Four years after publishing I Feel Bad About My Neck, which included the memorable line, “You have to cut a redwood tree open to see how old it is, but you wouldn’t have to if it had a neck,” Nora Ephron, approaching 70, is more concerned than ever about aging.  In her new book, I Remember Nothing, she rues cleavage that “looks like a peach pit” and taking “so many pills in the morning you don’t have room for breakfast.” In the title essay, she flags life events of which she has retained nada  — including meeting Eleanor Roosevelt in 1961 and seeing the Beatles live on Ed Sullivan in 1964. She quips, “I was not at Woodstock, but I might as well have been because I wouldn’t remember it anyway.” She concludes, “On some level my life has been wasted on me.  After all, if I can’t remember it, who can?”

I Remember Nothing

 I Remember Nothing: And Other Reflections
By Nora Ephron
Hardcover, 141 pages
Knopf
List price: $22.95

Since the early 1970s, when she wrote a column about women for Esquire magazine, Ephron has demonstrated a delightful ability to share her mundane woes — from small breasts to a growing wattle — and connect with her audience as if they were her new best friends. Like other engaging personal essayists, including Anne Lamott, David Sedaris, Sloane Crosley and the late Wendy Wasserstein, she has the common touch. Unlike them, she has also channeled her snappy repartee into hit movies, including When Harry Met Sally and You’ve Got Mail.

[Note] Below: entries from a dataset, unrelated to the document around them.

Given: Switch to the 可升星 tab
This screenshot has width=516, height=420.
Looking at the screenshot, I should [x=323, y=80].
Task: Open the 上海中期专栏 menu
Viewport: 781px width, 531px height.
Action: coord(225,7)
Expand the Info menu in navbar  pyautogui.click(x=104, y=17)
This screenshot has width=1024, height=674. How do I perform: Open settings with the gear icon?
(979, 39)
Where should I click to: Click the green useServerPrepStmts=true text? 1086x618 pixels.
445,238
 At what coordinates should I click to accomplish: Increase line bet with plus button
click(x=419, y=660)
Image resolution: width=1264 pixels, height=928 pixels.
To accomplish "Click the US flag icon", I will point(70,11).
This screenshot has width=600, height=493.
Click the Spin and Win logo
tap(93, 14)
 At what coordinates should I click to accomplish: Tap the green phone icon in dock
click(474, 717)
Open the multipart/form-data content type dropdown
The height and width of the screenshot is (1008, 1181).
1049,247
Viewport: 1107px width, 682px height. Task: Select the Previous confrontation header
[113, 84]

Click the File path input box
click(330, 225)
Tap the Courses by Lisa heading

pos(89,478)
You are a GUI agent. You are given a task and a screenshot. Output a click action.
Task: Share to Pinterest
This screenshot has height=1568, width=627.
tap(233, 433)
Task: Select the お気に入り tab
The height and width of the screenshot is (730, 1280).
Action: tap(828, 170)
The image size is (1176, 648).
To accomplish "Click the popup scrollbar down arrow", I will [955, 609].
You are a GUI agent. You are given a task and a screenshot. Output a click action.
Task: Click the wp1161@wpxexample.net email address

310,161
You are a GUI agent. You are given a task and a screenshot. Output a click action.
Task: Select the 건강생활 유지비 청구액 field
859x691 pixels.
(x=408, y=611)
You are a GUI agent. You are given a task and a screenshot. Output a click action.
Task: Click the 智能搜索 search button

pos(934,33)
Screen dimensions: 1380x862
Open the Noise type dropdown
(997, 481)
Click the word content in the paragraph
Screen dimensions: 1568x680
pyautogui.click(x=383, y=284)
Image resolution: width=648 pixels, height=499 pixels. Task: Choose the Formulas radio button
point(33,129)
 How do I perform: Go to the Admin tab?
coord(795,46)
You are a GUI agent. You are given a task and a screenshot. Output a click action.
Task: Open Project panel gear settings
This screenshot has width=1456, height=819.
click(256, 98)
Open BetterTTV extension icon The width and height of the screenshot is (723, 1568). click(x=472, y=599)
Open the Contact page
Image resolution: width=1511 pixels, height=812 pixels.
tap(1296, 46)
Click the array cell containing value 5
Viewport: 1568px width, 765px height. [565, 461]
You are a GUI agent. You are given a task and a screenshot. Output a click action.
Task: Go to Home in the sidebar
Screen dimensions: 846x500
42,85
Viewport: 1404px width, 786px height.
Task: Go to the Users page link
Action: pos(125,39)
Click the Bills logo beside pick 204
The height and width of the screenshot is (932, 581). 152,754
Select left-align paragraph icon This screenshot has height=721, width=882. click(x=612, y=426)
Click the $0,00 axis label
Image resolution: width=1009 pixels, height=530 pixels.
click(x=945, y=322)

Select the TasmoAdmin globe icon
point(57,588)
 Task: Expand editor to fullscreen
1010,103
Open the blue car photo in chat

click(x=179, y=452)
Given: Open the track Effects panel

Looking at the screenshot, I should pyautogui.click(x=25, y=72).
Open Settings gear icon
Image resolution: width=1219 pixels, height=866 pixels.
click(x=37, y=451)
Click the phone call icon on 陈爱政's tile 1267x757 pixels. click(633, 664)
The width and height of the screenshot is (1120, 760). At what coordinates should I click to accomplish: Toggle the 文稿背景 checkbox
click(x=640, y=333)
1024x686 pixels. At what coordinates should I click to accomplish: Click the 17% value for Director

Ephron is obviously still sharp enough to joke about her memory hiccups.  She writes, “You can’t retrieve your life (unless you’re on Wikipedia, in which case you can retrieve an inaccurate version of it),” but reassures us that all is not lost because we’re “living in the Google years. … The Senior Moment has become the Google moment, and it has a much nicer, hipper, younger, more contemporary sound, doesn’t it?”

Notice, in the passage above, how she slips in a little jab at Wikipedia?  That’s classic Ephron: gloriously opinionated — and on target.  In fact, several essays in I Remember Nothing originated as op-eds for The New York Times. These express outrage over miserable moviegoing experiences at multiplexes, and peeves about intrusive waiters who constantly interrupt conversations to offer you freshly ground pepper.

Self-deprecation and bold, sweeping statements are key to Ephron’s humor.  She loves coining phrases: the bare patch at the back of her head, another sign of aging, is an “aruba,” after the windswept resort it resembles. She delineates six stages of e-mail (infatuation, disenchantment, etc.) and five of inherited wealth (glee, sloth …).  Several of the 23 essays are, in fact, nothing more than lists — including what she’ll miss (her kids, Central Park, pie) and what she won’t (dry skin, critics, panels on Women in Film). Facile? Slight? Occasionally. But even her lists are hilarious and eloquent.

Of course, Ephron is capable of burrowing deeper than wrinkles, as she reminds us in three heartfelt pieces that look back: on her work (“Journalism: A Love Story”); her mother, a successful screenwriter who raised four daughters and seemed to have it all before succumbing to alcoholism (“The Legend”); and her short-lived infatuation with Lillian Hellman (“Pentimento”). While she may not have reached what she calls “the nadir of old age, the Land of Anecdote,” Ephron sure does know how to tell a story and entertain.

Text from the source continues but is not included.